---------- DATA FOR PROCESSING
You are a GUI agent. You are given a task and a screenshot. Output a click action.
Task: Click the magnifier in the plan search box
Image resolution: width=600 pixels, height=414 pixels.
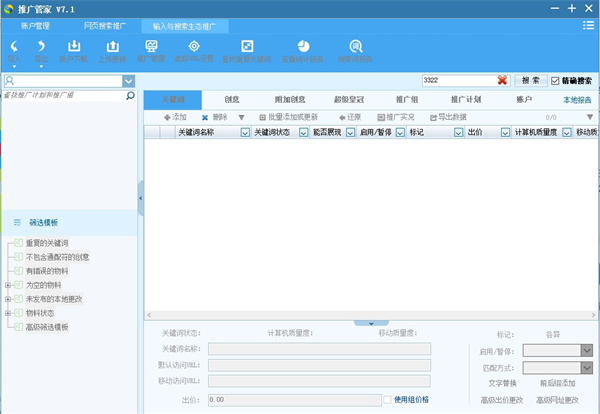[130, 97]
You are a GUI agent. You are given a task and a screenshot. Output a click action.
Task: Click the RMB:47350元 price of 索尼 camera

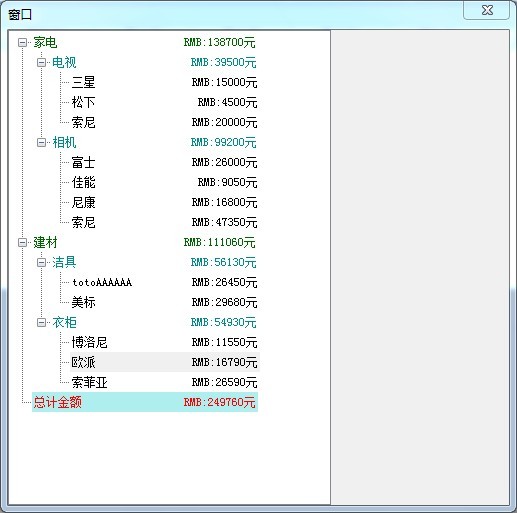tap(224, 222)
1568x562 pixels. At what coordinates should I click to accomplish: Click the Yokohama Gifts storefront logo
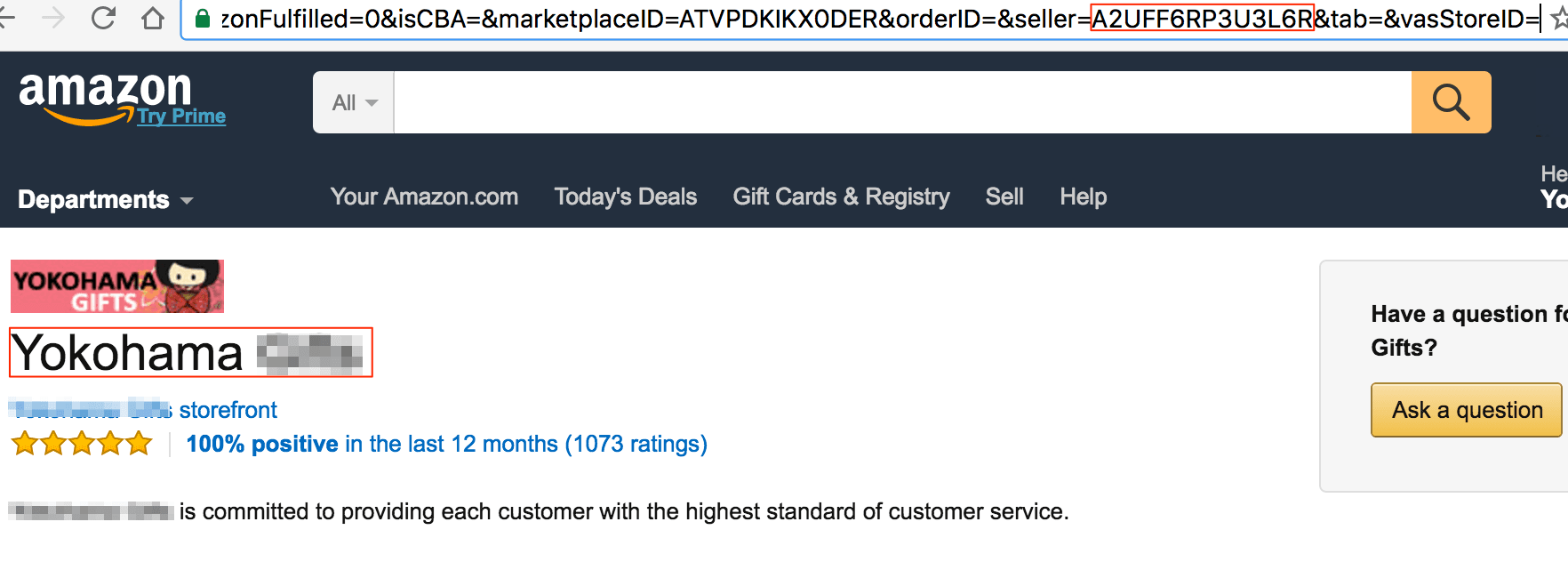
--------------------
## TASK DESCRIPTION
If an entry contains an image, print the rest of that entry exactly and leave the image out.

## SOLVED EXERCISE
You are a GUI agent. You are given a task and a screenshot. Output a click action.
Task: Click the magnifier in the plan search box
Image resolution: width=600 pixels, height=414 pixels.
[130, 97]
You are a GUI agent. You are given a task and a screenshot. Output a click action.
Task: Click the RMB:47350元 price of 索尼 camera

tap(224, 222)
1568x562 pixels. At what coordinates should I click to accomplish: Click the Yokohama Gifts storefront logo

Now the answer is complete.